Over the decades that followed, however, time began to take its toll on the wedge-shaped downtown centerpiece and by the end of the 20th century it was listed as one of Oklahoma’s most endangered historic properties. Citizens intervened in 2002 to rescue the structure from demolition.

The new ownership group had planned to undertake floor-by-floor restorations as the funding became available, but the financing efforts lagged — and the once-regal edifice kept on crumbling.

In spite of the building’s deteriorated condition, the area around it remained the primary location for showcase community activities like the Cavalcade street dance and National Indian Taco Championships. Several “pocket” parks were added in open spaces left over when other structures were destroyed by fires.

Local officials sent a letter to the Triangle Building owners last year warning that drastic action might be taken unless measures were taken to eliminate “public safety hazards” related to the structure’s dilapidation. A spokesman for the Tulsa-based investment group assured the city of their intentions to preserve the building, which is located at 114 W. Main.

Architect Brian Bickell with Sustainable Design Solutions said restoration work should get under way by August 2015. He explained that the Triangle Building project had been slow to move forward because it is “tied up by two levels of bureaucracy,” requiring pre-approval by agencies at both the state and federal levels.

Bickell called the Pawhuska structure “very historically significant.” In addition to being one of several local structures listed on the National Register of Historic Places, he said it was the first fireproof building in Oklahoma. The building’s architectural style (Chicago School “Renaissance” with Art Deco elements) is unique for Oklahoma and one of only five examples of it in the U.S., he added.

Bickell said the project would offer adequate space for 20 apartment units, or as many as 30 hotel rooms. The Triangle Building should be a tourist draw by itself, as it has been used in two recent movie productions, including “August: Osage County.”

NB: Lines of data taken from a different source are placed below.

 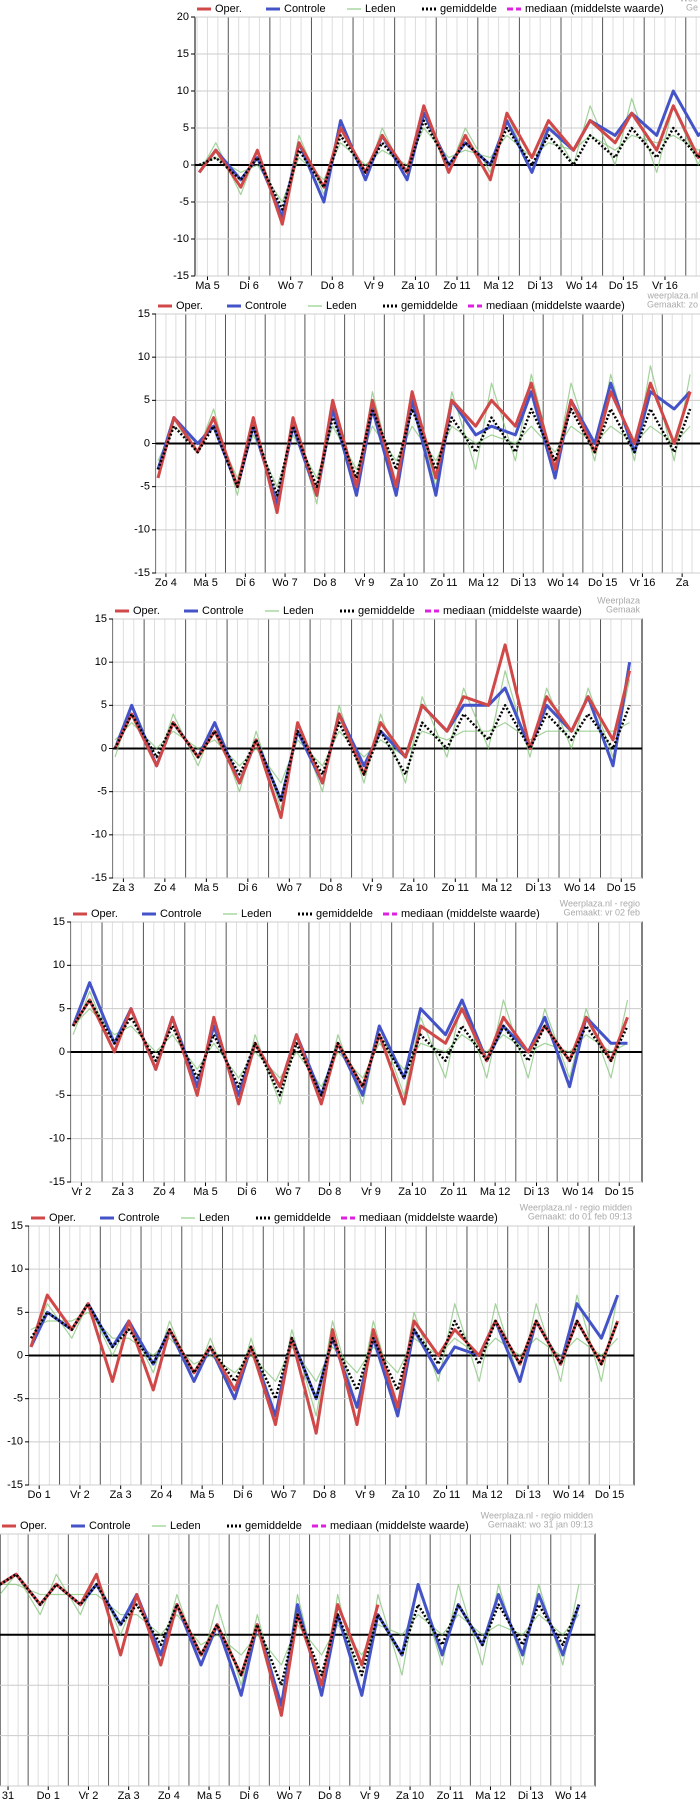 What do you see at coordinates (8, 1795) in the screenshot?
I see `x-tick-label: 31` at bounding box center [8, 1795]. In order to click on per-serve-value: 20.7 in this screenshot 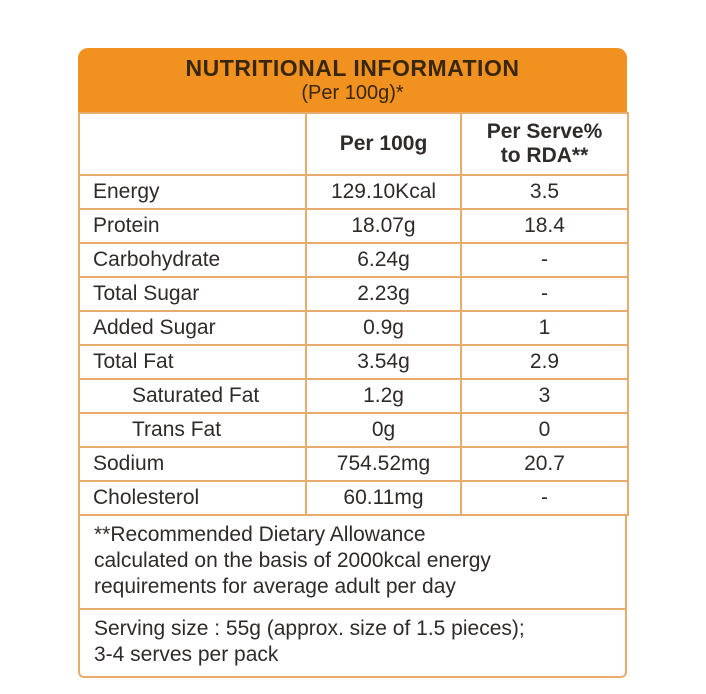, I will do `click(544, 464)`.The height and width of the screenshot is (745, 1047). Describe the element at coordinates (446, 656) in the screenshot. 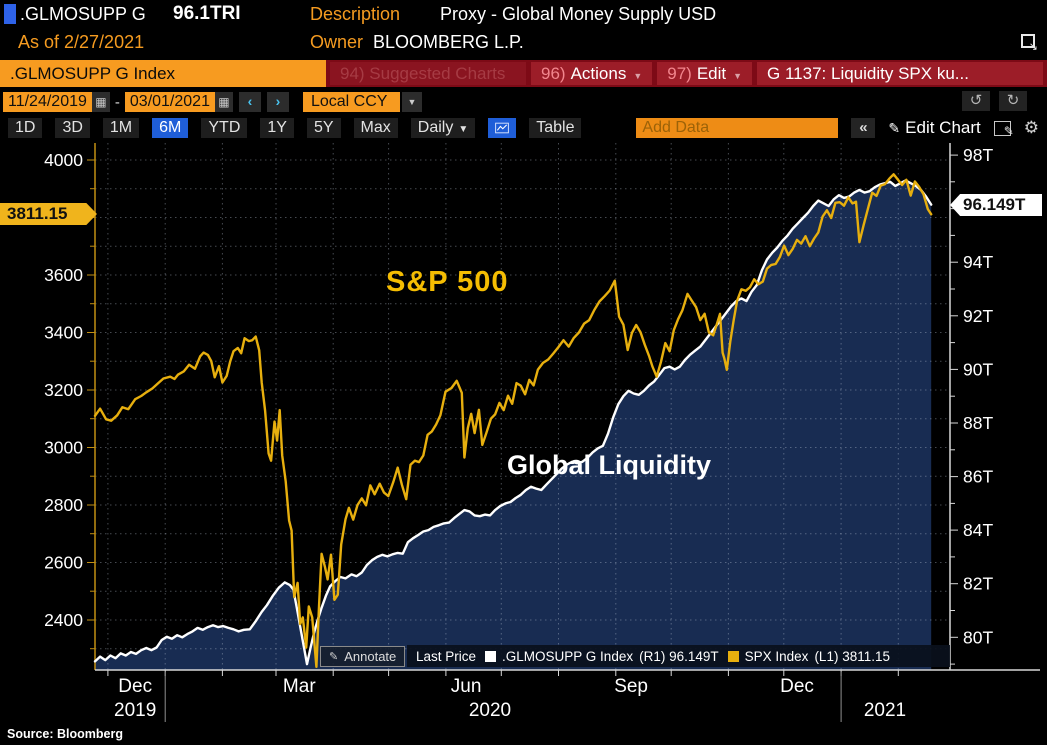

I see `legend-title: Last Price` at that location.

Additionally, the site is located across the street from another renovated historic structure that already is attracting considerable attention from out-of-town visitors — the Drummond Building, which has been made popular by local blogger/author/cooking show hostess Ree “The Pioneer Woman” Drummond.

Also nearby is the exquisitely-restored, 101-year-old Constantine Theater and the even-older former Osage Council House, which now serves as the Pawhuska City Hall.

Note: The Oklahoma Historical Society will hold its 27th-annual Preservation Conference in Bartlesville from June 3-5.